Step 1-2: Run EDA
1. Select Tables
Focus on critical tables (Customers, Orders) or tables with known issues.
2. Configure
- Sample Size: 10,000 rows
- Correlation Analysis: Enabled
- Advanced Stats: Enabled
Step 3: Review Metrics
Completeness Analysis
Review null percentages. Example: products.description has 45% nulls (Major Issue).
Uniqueness Analysis
Check for duplicates in ID columns and unique constraints.
Validity Analysis
Identify format issues (invalid emails), out-of-range values, and constraint violations.

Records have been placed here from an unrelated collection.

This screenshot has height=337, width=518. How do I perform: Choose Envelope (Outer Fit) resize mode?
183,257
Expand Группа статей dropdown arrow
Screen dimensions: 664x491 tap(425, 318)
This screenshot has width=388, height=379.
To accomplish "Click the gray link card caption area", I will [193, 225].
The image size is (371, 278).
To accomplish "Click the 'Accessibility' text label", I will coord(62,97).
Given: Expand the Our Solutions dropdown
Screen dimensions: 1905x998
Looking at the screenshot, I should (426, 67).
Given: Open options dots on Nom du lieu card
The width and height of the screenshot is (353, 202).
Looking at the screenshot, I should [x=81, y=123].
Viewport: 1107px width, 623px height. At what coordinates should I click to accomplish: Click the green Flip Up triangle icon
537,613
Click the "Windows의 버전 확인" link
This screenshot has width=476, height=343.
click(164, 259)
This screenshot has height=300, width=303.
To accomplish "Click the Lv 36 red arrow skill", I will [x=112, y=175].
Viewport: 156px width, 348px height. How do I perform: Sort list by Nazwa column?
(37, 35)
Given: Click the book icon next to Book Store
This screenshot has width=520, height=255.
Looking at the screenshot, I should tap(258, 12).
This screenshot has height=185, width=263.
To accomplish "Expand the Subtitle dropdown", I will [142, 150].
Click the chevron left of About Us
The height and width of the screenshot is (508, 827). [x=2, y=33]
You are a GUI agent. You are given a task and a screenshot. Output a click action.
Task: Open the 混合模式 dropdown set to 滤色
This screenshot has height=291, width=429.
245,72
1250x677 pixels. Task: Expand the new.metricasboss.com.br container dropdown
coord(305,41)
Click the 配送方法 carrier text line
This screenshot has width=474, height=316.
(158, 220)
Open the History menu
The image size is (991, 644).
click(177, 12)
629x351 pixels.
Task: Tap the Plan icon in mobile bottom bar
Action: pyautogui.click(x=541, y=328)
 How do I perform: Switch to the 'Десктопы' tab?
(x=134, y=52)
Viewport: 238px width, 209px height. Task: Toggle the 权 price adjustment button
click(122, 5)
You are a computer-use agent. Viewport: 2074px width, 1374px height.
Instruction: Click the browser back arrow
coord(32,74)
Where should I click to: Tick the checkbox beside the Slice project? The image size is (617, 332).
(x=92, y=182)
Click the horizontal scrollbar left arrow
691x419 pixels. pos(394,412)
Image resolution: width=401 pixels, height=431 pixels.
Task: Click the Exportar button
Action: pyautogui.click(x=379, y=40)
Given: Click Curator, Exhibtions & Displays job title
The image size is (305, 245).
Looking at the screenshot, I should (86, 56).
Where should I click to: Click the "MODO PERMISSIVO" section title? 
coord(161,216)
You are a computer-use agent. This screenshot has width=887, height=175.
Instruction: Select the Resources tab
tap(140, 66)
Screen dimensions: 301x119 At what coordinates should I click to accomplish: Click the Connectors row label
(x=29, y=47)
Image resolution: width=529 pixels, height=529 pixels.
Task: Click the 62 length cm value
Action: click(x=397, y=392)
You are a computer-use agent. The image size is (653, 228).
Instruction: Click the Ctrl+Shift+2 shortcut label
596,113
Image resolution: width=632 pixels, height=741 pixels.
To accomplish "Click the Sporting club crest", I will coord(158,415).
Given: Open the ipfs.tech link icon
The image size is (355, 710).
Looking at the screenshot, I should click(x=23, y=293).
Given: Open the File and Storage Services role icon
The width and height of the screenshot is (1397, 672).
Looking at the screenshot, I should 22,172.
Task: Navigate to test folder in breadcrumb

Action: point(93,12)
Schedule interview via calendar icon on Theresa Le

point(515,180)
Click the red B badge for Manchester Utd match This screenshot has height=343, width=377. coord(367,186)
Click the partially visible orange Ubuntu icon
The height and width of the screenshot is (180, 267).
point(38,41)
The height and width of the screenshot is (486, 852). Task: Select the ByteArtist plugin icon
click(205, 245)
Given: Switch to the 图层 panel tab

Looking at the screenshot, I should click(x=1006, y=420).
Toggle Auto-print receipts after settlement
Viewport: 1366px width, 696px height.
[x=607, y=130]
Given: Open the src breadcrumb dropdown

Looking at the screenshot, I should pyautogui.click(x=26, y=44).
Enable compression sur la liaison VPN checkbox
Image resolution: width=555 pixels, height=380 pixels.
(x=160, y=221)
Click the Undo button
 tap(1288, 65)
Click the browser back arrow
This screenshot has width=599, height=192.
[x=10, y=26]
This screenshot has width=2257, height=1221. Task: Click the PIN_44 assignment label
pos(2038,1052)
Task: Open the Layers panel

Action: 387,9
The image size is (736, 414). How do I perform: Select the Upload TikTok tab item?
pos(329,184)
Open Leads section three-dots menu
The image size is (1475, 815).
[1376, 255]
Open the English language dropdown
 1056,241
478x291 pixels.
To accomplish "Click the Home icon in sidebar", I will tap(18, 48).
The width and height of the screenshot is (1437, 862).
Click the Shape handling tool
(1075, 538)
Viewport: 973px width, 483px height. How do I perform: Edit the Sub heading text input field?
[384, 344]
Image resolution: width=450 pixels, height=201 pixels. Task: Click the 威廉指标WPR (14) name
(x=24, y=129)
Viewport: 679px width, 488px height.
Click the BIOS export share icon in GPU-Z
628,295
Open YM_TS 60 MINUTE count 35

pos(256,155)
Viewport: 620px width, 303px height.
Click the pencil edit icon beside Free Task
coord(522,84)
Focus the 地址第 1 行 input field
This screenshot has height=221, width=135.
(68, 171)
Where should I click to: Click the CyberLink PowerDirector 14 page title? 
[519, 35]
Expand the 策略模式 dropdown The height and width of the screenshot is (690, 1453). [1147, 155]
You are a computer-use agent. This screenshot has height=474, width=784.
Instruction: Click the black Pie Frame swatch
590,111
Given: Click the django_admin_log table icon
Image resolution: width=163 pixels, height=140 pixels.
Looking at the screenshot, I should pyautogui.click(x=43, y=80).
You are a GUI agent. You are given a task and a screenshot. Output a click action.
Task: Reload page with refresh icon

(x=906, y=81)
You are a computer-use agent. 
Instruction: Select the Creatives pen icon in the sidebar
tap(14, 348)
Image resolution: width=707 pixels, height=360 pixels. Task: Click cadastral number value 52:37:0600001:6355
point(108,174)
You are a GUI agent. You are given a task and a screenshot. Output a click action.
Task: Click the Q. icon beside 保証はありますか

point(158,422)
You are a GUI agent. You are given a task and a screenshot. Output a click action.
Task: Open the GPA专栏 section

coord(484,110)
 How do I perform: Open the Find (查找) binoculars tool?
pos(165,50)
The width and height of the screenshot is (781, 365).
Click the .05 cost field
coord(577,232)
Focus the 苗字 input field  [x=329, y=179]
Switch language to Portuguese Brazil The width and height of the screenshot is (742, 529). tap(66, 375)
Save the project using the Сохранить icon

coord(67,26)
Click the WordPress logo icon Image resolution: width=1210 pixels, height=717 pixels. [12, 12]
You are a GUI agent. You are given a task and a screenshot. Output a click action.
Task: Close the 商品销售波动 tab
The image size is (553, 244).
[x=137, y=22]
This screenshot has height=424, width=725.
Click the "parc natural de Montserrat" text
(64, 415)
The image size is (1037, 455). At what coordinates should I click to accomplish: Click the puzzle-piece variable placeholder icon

Step 4-5: Identify Issues & Action Plan
| Issue | Priority | Action | Owner |
|---|---|---|---|
| Invalid emails in customers (PII) | Critical | Run validation script | Data Eng |
| Missing values in shipping address | High | Investigate source | Support |
| Duplicate User IDs | Critical | Deduplicate records | Data Eng |
| Inconsistent date formats | Medium | Standardize pipeline | Analytics |
Step 6: Export EDA Report
Download & Share
Export the HTML report with visualizations. Share with stakeholders to track improvements over time.
Success Criteria
- Data quality issues prioritized
- Action plan created with owners
- Baseline metrics captured